Filmkritik: Pakt der Rache (Seeking Justice)

Pakt der Rache (Seeking Justice)Es ist bekannt und trotzdem immer noch traurig, dass Nicolas Cage zum B-Movie-Schauspieler mutiert ist, weil er seine als A-List-Star verdienten Millionen irgendwelchen Windeiern anvertraut hat, die sie verjuxt haben. In den letzten fünf Jahren hat er mit wenigen Ausnahmen („Knowing„, „Bad Lieutenant„) ausschließlich bei bestenfalls mittelmäßigen Produktionen mitgewirkt, und auch wenn „Seeking Justice“ kaum als Tiefpunkt gelten kann (denn was wäre dann „Season of the Witch„?!) wird das offenbar nicht besser.

Der Film beackert das Genre des Rache-Thrillers, allerdings nicht in der klassischen „Ein Mann sieht Rot“-Variante. Cage spielt den Lehrer Will, der an einer Schule in einem armen Stadtteil von New Orleans unterrichtet. Seine schöne junge Frau, die Musikerin Laura (January Jones), wird eines Tages brutal überfallen und vergewaltigt. Will ist natürlich geschockt, aber das Drehbuch hat mitgedacht und schickt ihm gleich im Krankenhaus ominösen Besuch. Ein Mann der sich Simon nennt (gespielt von Guy Pearce aus „Memento“) eröffnet ihm, dass er für eine Organisation arbeitet, die Übeltäter wie den Peiniger seiner Frau aus dem Verkehr ziehe. Und er weiss (woher auch immer), wer der Schuldige ist und wo er wohnt. Will lässt sich auf den Deal ein, als Gegenleistung sagt er zu, der Organisation in Zukunft mal ‚einen Gefallen‘ zu tun.

Was dann folgt kann man sich schon denken, natürlich ist es mit einem einfachen Gefallen nicht getan und Will gerät in arge Bedrängnis. Leider ist nicht nur der Plot ziemlich unglaubwürdig, der Film hat auch sonst nichts zu bieten.
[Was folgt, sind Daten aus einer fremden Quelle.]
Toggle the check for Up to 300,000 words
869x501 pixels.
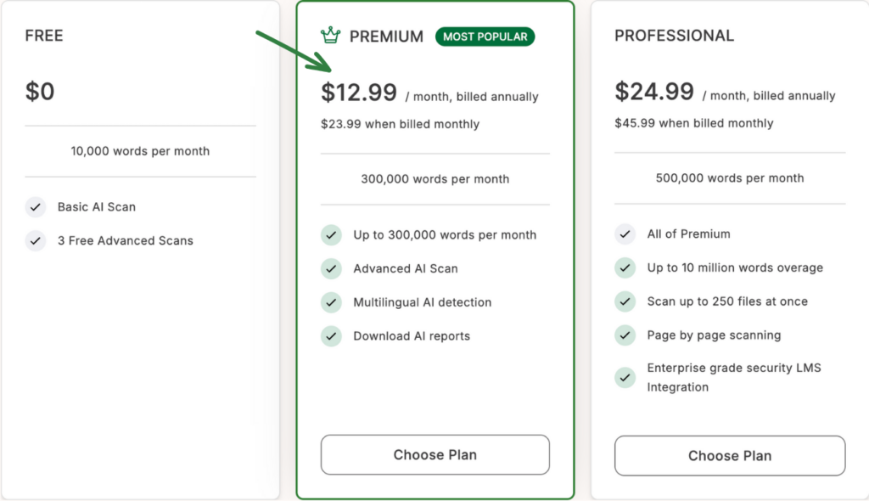coord(331,234)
Die Darsteller geben sich keine große Mühe, den absolut unlogisch handelnden Figuren irgendwie zu Glaubwürdigkeit zu verhelfen, von Chemie zwischen Nic Cage und January Jones kann auch wahrlich keine Rede sein. „Seeking Justice“ hangelt sich mehr schlecht als recht von Szene zu Szene seiner (genauso bekloppten) Auflösung entgegen, ohne dass man dem Geschehen groß etwas abgewinnen könnte.
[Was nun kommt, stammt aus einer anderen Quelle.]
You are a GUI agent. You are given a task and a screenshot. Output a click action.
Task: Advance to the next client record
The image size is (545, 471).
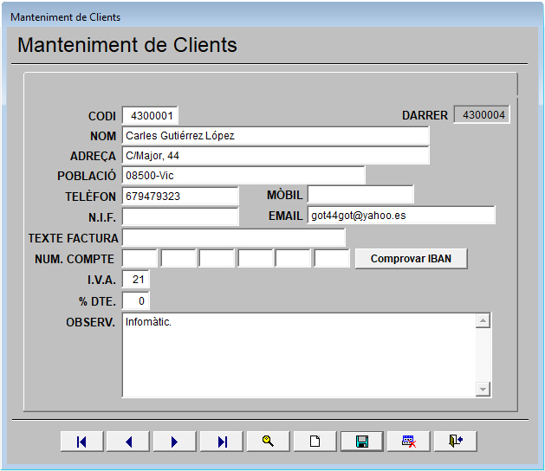(175, 442)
Die Themen Selbstjustiz oder Verwahrlosung der Gesellschaft sind nur Aufhänger für die Story und werden nicht weiter behandelt, New Orleans wurde als Setting wohl wegen der Steuervorteile gewählt, die Filmcrews dort gewährt werden. Von Anfang bis Ende machen Inszenierung, Darsteller und Story einen amateuerhaften Eindruck, dem lediglich das professionelle Produktionsdesign entgegen wirkt. Ein Rätsel bleibt mir auch, warum Regisseur Roger Donaldson bei dem Blödsinn mitmacht. Der bewegt sich mit Filmen wie „White Sands“, „Thirteen Days“ oder „The Bank Job“ eigentlich in einer ganz anderen Liga. Sei es drum, der Film wird in Deutschland unter dem Titel „Pakt der Rache“ in Kürze im DVD-Regal auftauchen und sollte dort ignoriert werden.